Sex or dead end:   No DNA has been extracted from Gigantopithecus so sex is unlikely. However, sex has been informally postulated because some forensic anthropologists claim Gigantopithecus to be the modern hominid mistaken for global bigfoot sightings.


Ardipithecus Ramidus

Era:     About 4.4 million years ago

Habitat:     Eastern Africa (Middle Awash and Gona, Ethiopia)

Major find:    First fossil remains were found in the Middle Awash area of Ethiopia between 1992 and 1994

Sex or dead end:   The pelvis seems to be designed for bipedalism which would suggest sex. Ardipithecus Ramidus is disinguished from the other Ardipitheci in this fact.


Paranthropus Aethiopicus

Era:     About 2.7 to 2.3 million years ago

Habitat:     Eastern Africa (Turkana basin of northern Kenya, southern Ethiopia)
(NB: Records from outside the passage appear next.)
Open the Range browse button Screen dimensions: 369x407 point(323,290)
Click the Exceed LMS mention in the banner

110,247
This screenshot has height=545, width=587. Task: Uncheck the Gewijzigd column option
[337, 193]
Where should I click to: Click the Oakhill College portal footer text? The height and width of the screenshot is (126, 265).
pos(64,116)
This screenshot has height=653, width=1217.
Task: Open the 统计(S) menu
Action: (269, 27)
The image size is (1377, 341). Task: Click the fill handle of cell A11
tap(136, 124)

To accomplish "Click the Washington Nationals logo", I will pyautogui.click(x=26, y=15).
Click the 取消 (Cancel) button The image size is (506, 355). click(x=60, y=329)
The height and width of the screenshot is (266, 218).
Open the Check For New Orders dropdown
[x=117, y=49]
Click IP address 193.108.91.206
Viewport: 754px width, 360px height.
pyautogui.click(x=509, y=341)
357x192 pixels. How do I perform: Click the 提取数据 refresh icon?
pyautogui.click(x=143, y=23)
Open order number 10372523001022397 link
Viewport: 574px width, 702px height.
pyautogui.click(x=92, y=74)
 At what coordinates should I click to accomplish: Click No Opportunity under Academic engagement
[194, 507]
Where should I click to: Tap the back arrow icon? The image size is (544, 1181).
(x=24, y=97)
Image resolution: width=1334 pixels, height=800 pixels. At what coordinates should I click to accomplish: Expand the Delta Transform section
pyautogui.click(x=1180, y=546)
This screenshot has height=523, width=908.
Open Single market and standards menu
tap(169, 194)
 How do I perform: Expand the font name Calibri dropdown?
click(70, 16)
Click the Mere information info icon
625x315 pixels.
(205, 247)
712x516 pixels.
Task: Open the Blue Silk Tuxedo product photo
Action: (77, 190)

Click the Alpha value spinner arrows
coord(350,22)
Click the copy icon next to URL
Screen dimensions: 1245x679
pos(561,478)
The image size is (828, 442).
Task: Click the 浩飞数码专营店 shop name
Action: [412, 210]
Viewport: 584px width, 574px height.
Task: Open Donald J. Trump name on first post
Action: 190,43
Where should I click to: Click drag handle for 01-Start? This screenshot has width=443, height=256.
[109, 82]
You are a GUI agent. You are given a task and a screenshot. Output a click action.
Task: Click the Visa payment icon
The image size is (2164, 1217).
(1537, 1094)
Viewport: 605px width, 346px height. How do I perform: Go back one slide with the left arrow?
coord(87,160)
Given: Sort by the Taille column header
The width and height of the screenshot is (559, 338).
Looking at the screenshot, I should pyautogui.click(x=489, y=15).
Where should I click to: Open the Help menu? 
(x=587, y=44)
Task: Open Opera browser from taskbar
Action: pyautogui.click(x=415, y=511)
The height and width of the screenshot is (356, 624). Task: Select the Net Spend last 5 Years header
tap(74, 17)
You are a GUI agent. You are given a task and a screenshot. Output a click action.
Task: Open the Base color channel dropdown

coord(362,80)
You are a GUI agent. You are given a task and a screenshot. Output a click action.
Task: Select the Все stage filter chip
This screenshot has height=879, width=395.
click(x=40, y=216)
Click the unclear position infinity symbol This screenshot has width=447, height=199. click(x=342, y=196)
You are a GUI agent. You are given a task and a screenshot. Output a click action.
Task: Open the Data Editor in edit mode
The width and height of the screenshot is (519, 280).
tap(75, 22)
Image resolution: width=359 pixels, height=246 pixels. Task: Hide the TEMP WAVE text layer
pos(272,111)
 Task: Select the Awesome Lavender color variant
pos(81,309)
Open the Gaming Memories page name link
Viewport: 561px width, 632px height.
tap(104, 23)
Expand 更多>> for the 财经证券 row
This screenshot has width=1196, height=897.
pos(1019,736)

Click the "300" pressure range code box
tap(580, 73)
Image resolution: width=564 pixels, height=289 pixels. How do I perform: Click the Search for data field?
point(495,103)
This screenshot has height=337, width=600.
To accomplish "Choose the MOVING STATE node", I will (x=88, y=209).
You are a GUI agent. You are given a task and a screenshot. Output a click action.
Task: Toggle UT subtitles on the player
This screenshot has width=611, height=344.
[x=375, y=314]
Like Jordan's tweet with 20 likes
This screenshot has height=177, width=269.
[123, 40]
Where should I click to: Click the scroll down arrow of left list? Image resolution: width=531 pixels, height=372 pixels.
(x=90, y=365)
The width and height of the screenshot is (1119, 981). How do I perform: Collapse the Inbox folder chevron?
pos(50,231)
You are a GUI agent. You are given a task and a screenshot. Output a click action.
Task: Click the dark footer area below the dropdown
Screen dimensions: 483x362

Major find:    The “Black Skull" west of Lake Turkana in Kenya

Sex or dead end:   Too little is known about Paranthropus Aethiopicus to guess but sex seems to be the best fit. It is closely related to Australopithecus afarensis because it shares many attributes, or the other “robust” australopithecines like P. boisei, which many scientists claim might be a direct descendant of P. aethiopicus

Denisovan

Era:     41,000 years ago to present?


Habitat:     Central Asia, Siberia, Indonesia, Australia, Melanesia

Major find:    finger bone fragment of a juvenile female found in Denisova caves in Siberia

Sex or dead end:   Sex, Sex and more Sex. Much like the residual genes of Neanderthal which homo sapiens carry (e.g. red hair)so too Denisovan gene markers have been found in modern ethnic populations of Indonesia, Australia and Melanesia.